Shields v. Moffitt
| Decision Date | 26 June 1984 |
| Docket Number | No. 57980,57980 |
| Citation | Shields v. Moffitt, 683 P.2d 530 (Okla. 1984) |
| Court | Oklahoma Supreme Court |
| Parties | Fred C. SHIELDS, Jr., Susan S. Hickox, and Janet S. Price, Appellants, v. W.G. MOFFITT; Energy Trading, Inc., a Delaware Corporation; Energy Reserves Group, Inc.; Sweetwater Minerals of Texas, Inc.; Shelter Petroleum Partnership; George M. Thomas, Jr., O.T. McCall; the First National Bank & Trust Company, Muskogee, Oklahoma; Arch Gilbert, Jr., Harry D. Gibbs; and Global Gas Corporation, Appellees. |
Certiorari to review reversal and remand by Court of Appeals of trial court's determination on motion for summary judgment on plaintiffs' second cause of action in petition that clause in oil and gas lease providing that lease may be assigned only with the written consent of lessors made assignments without the consent of lessors invalid and void, but did not operate to void the lease.
CERTIORARI TO THE COURT OF APPEALS, DIVISION 3.
CERTIORARI PREVIOUSLY GRANTED; OPINION OF COURT OF APPEALS WITHDRAWN; JUDGMENT OF TRIAL COURT REVERSED; JUDGMENT IN FAVOR OF APPELLEES AND COUNTER-APPELLEES ON MOTION FOR PARTIAL SUMMARY JUDGMENT ON SECOND CAUSE OF ACTION OF THE PETITION GRANTED; REMANDED FOR FURTHER PROCEEDINGS.
Carl Michael Smith, Oklahoma City, for appellants and counter-appellees.
William P. Warden, Linn & Helms, Oklahoma City, for appellees and counter-appellants.
Fred C. Shields, Jr., Susan S. Hickox and Janet S. Price, plaintiffs below, executed and delivered an oil and gas lease covering two tracts in McIntosh County, Oklahoma providing for a primary term of three years to W.G. Moffitt, one of the defendants below, said lease containing a special clause which provided:
"This lease may be assigned only with the written consent of the lessors."
Thereafter, Moffitt assigned a portion of the lease to a third party assignee without the written consent of the lessors/plaintiffs.
Plaintiffs brought suit against Moffitt and his assignees, the petition consisting of two causes of action.
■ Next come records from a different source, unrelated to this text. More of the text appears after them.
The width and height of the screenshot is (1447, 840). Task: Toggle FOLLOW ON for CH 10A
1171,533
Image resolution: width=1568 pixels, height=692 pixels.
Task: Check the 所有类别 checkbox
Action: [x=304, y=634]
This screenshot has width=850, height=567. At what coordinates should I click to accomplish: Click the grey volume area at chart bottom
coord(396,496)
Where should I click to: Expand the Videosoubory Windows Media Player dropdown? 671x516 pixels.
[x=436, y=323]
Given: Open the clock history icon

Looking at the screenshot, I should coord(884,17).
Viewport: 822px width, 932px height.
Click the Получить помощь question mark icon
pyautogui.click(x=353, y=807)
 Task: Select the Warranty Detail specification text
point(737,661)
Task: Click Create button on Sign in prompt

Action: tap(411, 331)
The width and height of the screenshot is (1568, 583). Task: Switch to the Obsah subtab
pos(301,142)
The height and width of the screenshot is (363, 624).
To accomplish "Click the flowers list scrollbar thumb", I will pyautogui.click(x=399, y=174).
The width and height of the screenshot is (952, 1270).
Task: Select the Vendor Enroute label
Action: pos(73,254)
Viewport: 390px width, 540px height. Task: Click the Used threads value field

The first cause of action (not involved in this appeal) seeks cancellation of the lease for failure to diligently market or produce gas within a reasonable time after discovery. The second cause of action seeks forfeiture and cancellation of the lease by reason of Moffitt's assignment of portions of the lease without the written consent of lessors in violation of the inserted clause.
Plaintiffs filed a motion for summary judgment directed to their second cause of action. The trial court granted partial summary judgment in favor of the plaintiffs by holding and determining that the assignments by Moffitt and to all assignees claiming under him were invalid and void, and further determined that said invalid and void assignments by Moffitt did not void Moffitt's lease.
Plaintiffs appealed from that portion of the trial court's determination that the assignments determined by the trial court to be void and invalid did not result in a cancellation and termination of Moffitt's lease.
Moffitt and his assigns, together with those holding under the Moffitt assignment filed a counter-appeal, alleging that the special clause is void and of no force and effect.
The Court of Appeals, Division 3, held and determined that the clause is valid and a purported assignment in violation of its terms gives the lessor the right to terminate the lease.
We have heretofore granted certiorari. The opinion of the Court of Appeals is withdrawn and the following substituted in lieu thereof.
We address the question of whether the clause in the oil and gas lease which provides that the lease may be assigned only with the written consent of the lessors constitutes an unlawful restraint on alienation which renders the restrictive clause void.
An "oil and gas lease" under the law of Oklahoma is the hybrid offspring of an intermarriage between real and personal property, an offspring which is neither entirely real nor personal property, yet which bears distinguishing characteristics of both. Its hydra-headed status is summarized in Hinds v. Phillips Petroleum Co. 1 (pp. 698, 699) in the following language:
In Hinds, supra, we held that an oil and gas lessee by making a contract with a third party to sell and deliver casinghead gas at the wellhead on the lease premises, thereby effectively transferred to the third party the lessee's lease-granted right to lay pipelines on the demised land. In so holding, we determined that if the exclusive right to extract the minerals is conveyed, such right is divisible and profit a prendre capable of legal existence as a servitued "unattached" to land (in gross), and may be transferred in gross, either in whole or in part, as an estate in real property.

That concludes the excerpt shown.